Guest Contributor: Julie Conroy, research director, Aite Group
Establishing a new, non-sovereign digital currency is not for the faint of heart. Bitcoin, the poster child for cryptocurrencies, has weathered a barrage of ups and downs over the last six months as financial and regulatory entities struggle to understand the currency and its role in commerce as well as the broader macroeconomic environment.
Bitcoin and other digital currencies have often gotten a (not undeserved) bad rap. The anonymity that the currencies facilitate and their position outside of sovereign oversight have made Liberty Reserve, WebMoney, and Bitcoin the currencies of choice in the cybercriminal underground. The early October FBI bust of Silk Road, an underground Web forum for drug sales, netted more than US$3 million in confiscated bitcoins. The FBI is also working to break through the encryption protecting the site mastermind’s personal stash of the currency, estimated to be worth over US$80 million at current market prices.
The bust, while serving to reinforce the negative reputation of digital currencies, could have a silver lining for proponents of bringing Bitcoin mainstream: It showed that even when anonymity prevails, cryptocurrencies such as Bitcoin leave an electronic transaction stream that can be used to trace transactions. In addition, a number of legitimate use cases are taking hold alongside the illicit use. Thanks to its universal, standardized structure and low transaction costs, Bitcoin lends itself well to cross-border remittance, microtransactions, and even e-commerce.
Another obstacle to going mainstream, however, is regulatory uncertainty—regulators just don’t yet know what to do with Bitcoin. Thailand has banned digital currency exchanges outright; Germany has acknowledged the currency as a legitimate transaction unit and even collects sales tax on the transactions; and U.S. federal regulators have imposed daunting requirements that Bitcoin exchanges get licensed as money transmitters and comply with AML regulations. Moreover, an inquiry by the New York attorney general has cast such a bright light on the ecosystem that Dwolla cut ties with the currency on October 11, 2013.

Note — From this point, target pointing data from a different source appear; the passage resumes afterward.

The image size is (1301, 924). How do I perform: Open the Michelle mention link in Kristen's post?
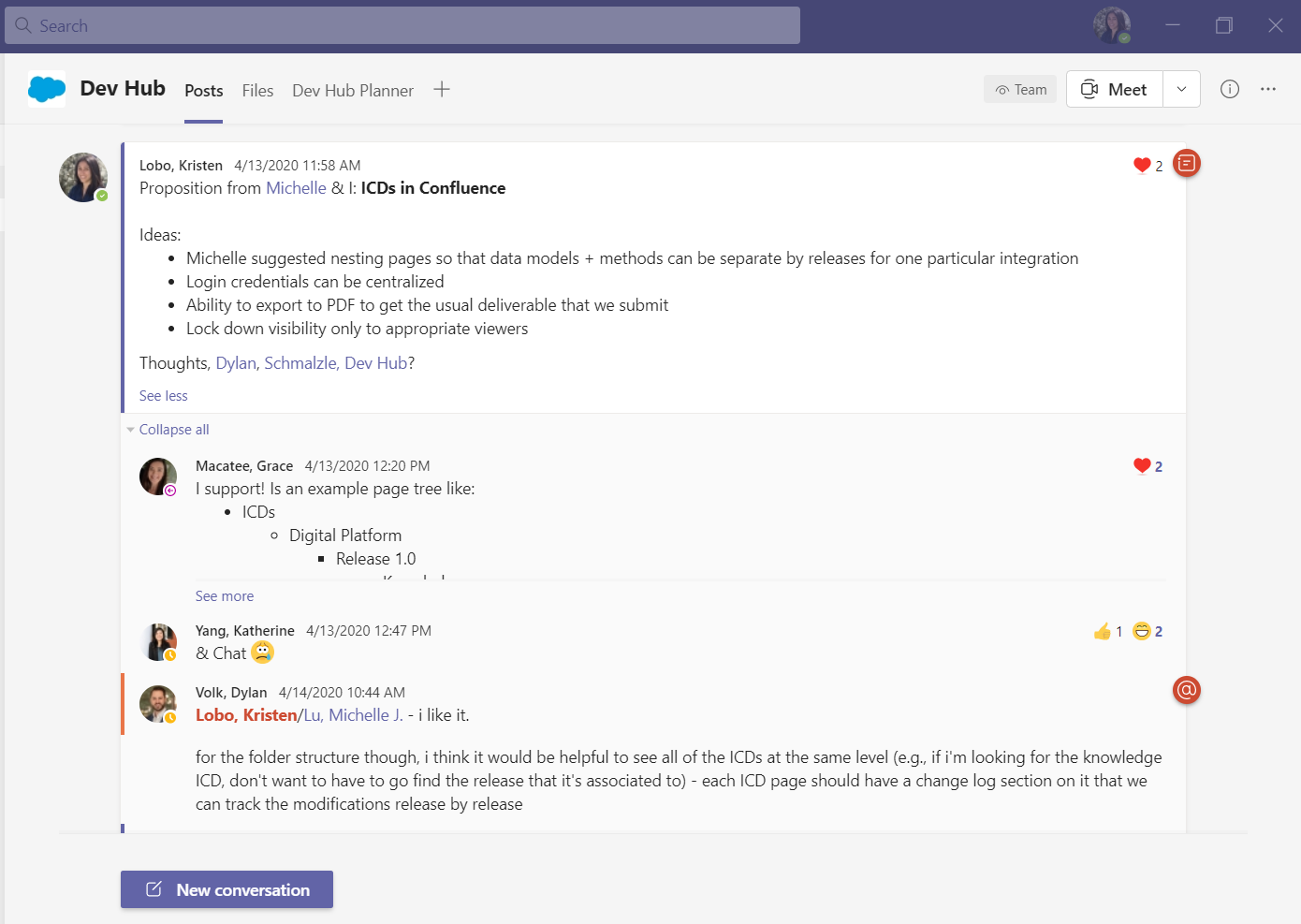(x=296, y=188)
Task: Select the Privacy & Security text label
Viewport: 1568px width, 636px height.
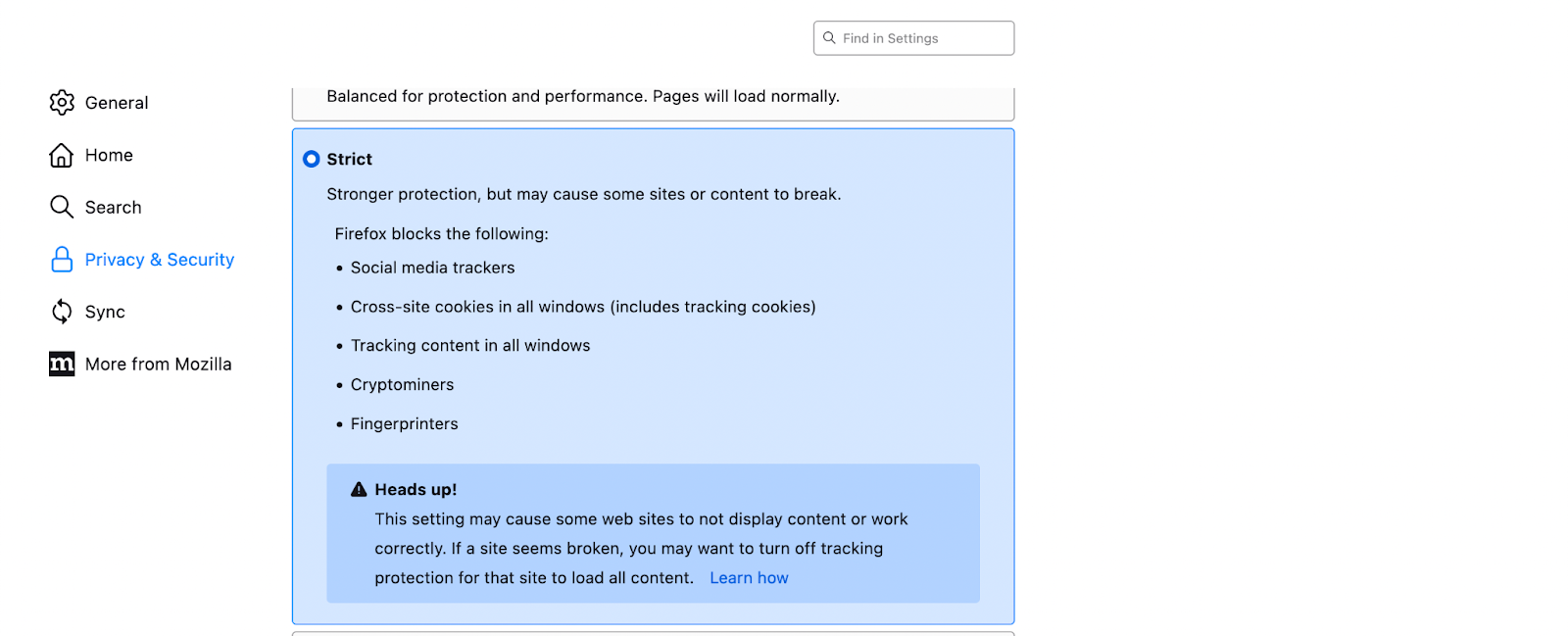Action: (x=160, y=260)
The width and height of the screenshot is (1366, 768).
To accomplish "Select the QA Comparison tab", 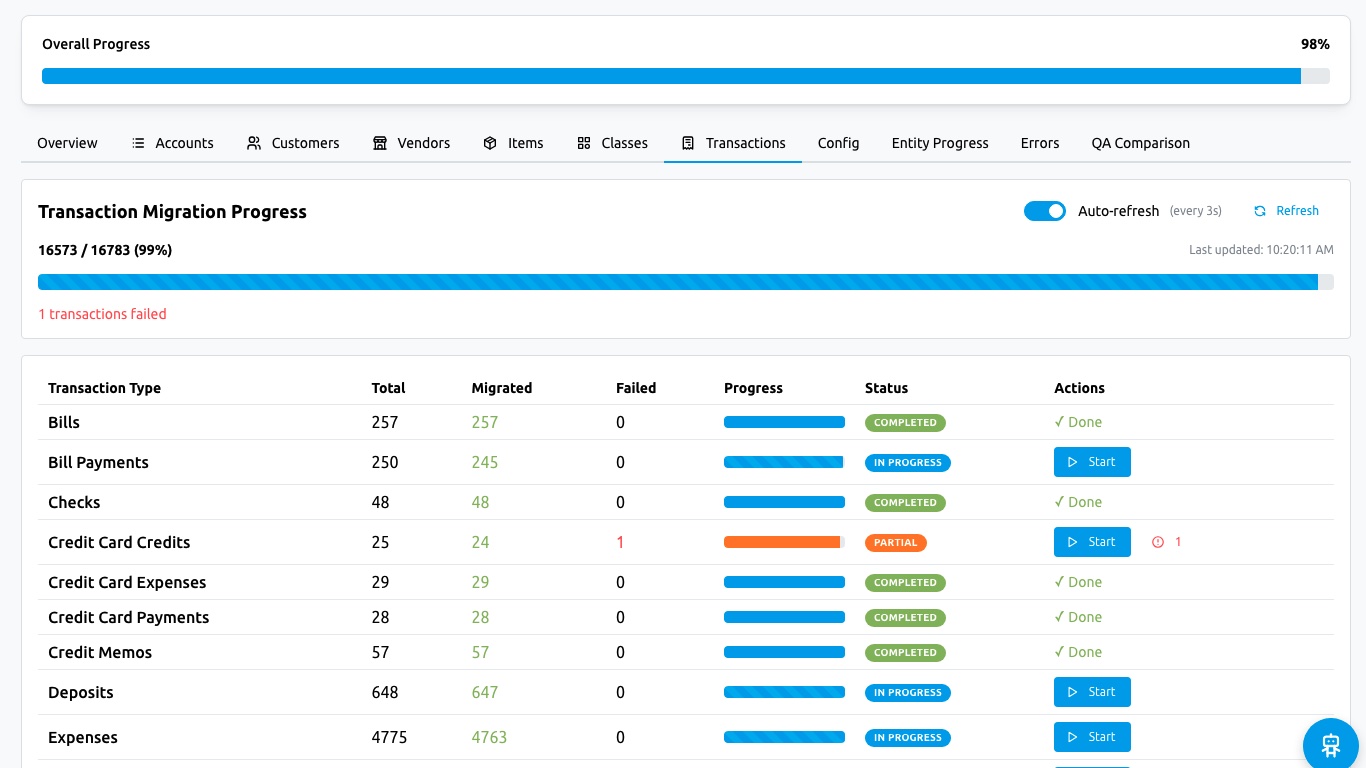I will coord(1140,143).
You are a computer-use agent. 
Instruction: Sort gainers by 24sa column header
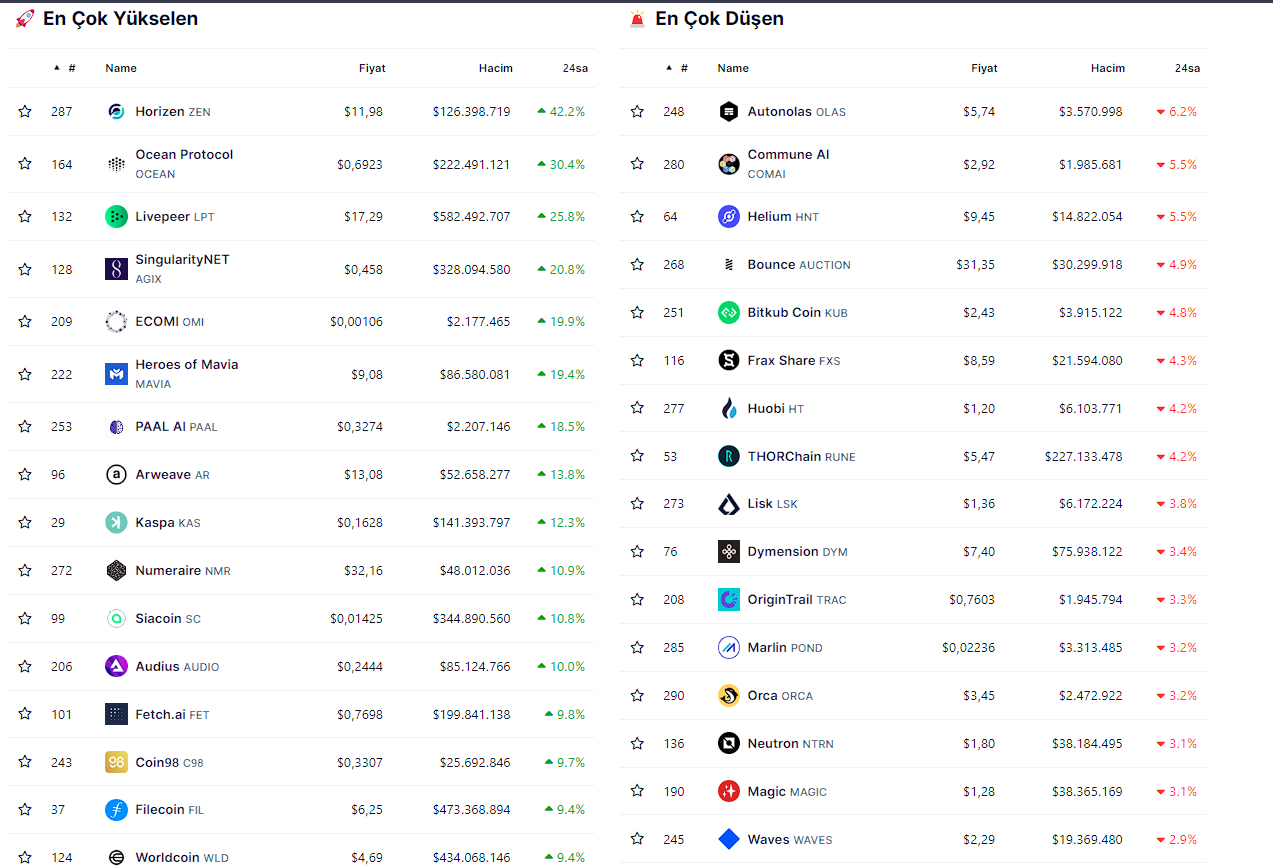click(574, 68)
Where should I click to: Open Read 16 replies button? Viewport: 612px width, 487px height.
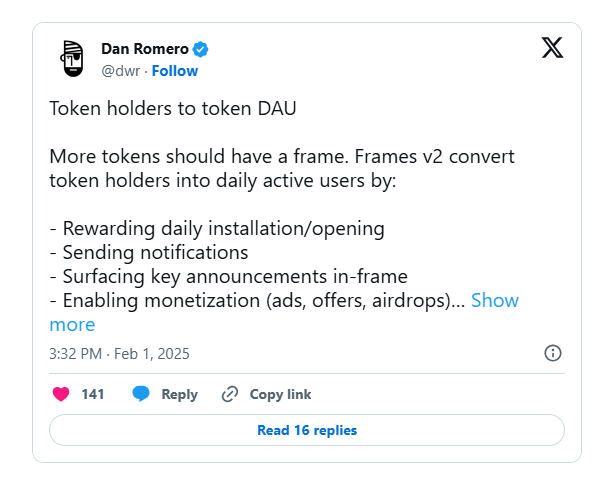point(307,430)
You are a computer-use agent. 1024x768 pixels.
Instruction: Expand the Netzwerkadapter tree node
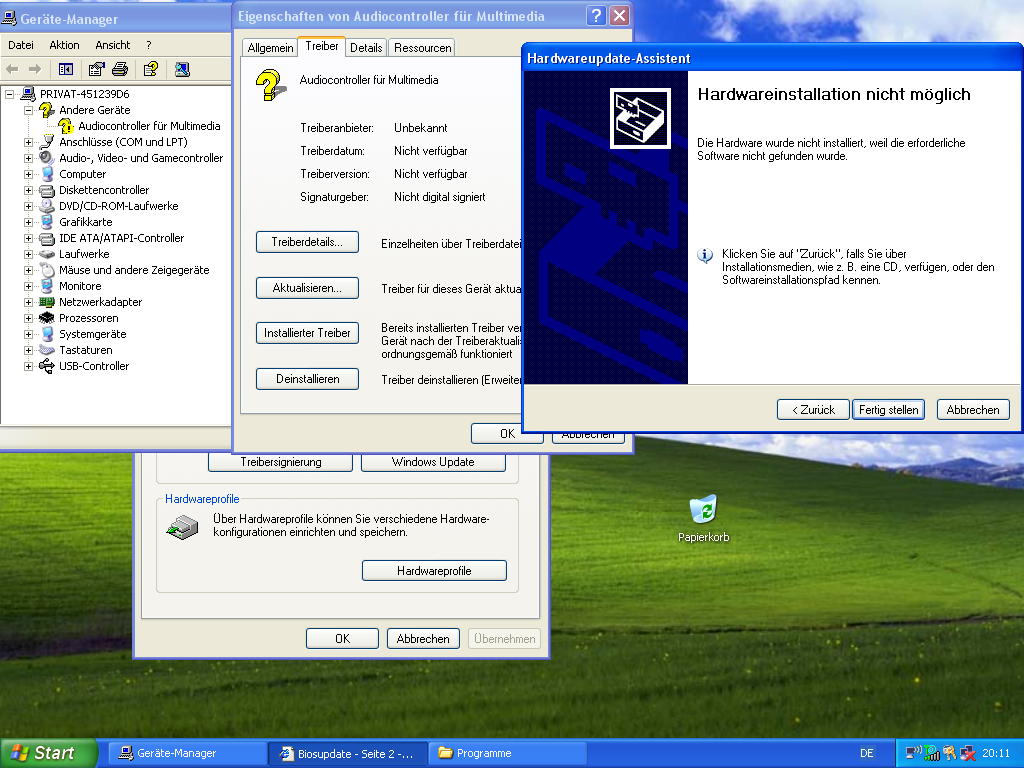coord(28,302)
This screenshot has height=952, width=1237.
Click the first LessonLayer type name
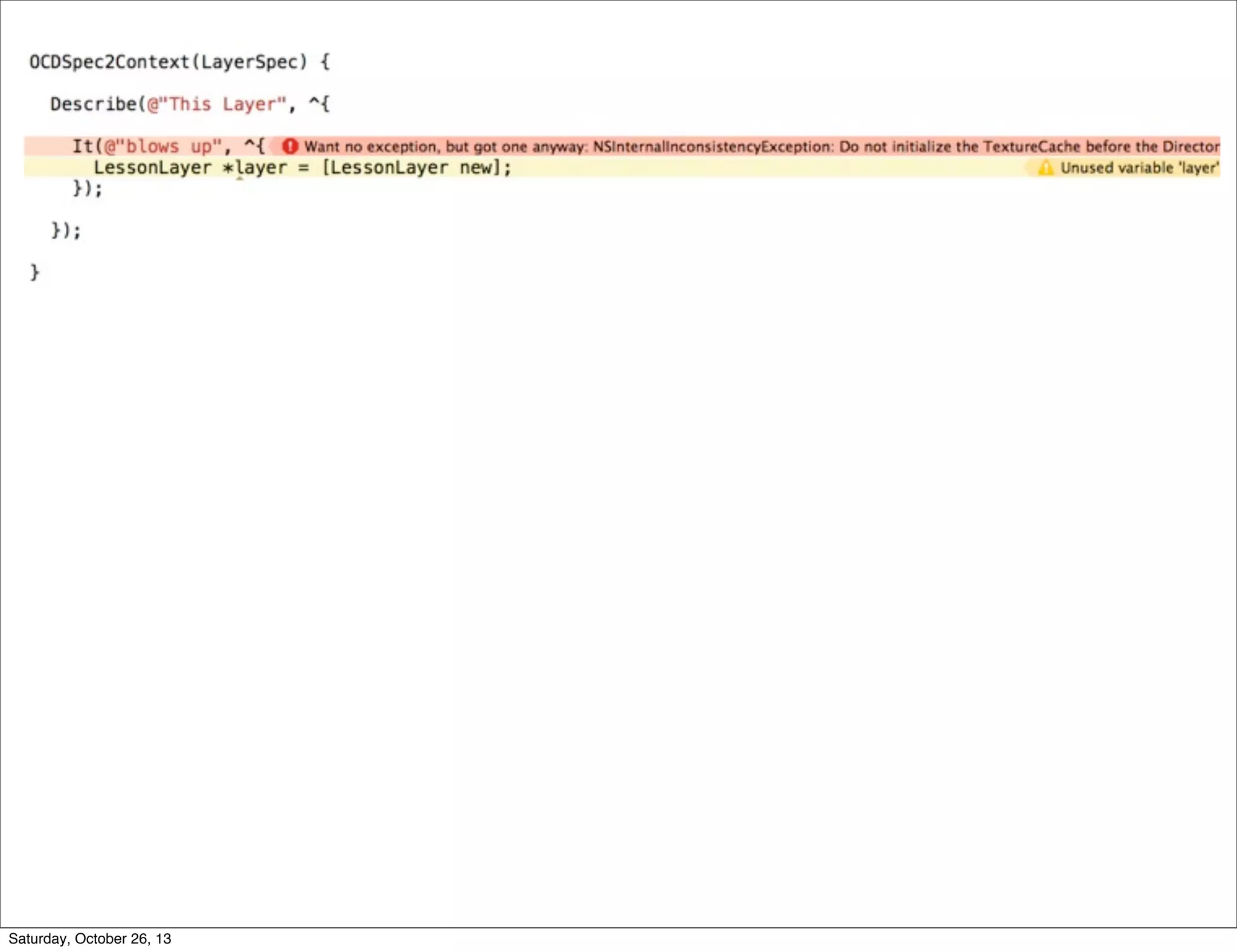(152, 167)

Amid these ups and downs, Bitcoin’s value has fluctuated substantially but recouped lost value quickly, a sign of resilience. It is too early to know whether Bitcoin and its brethren will weather the storms necessary make it to mainstream. To do so, the currencies will need to sacrifice some of their outsider standing and work within sovereign regulatory structures in order to remove the uncertainty swirling around them. The question is whether this can be accomplished while the currency retains the efficiency that drives value in legitimate use cases.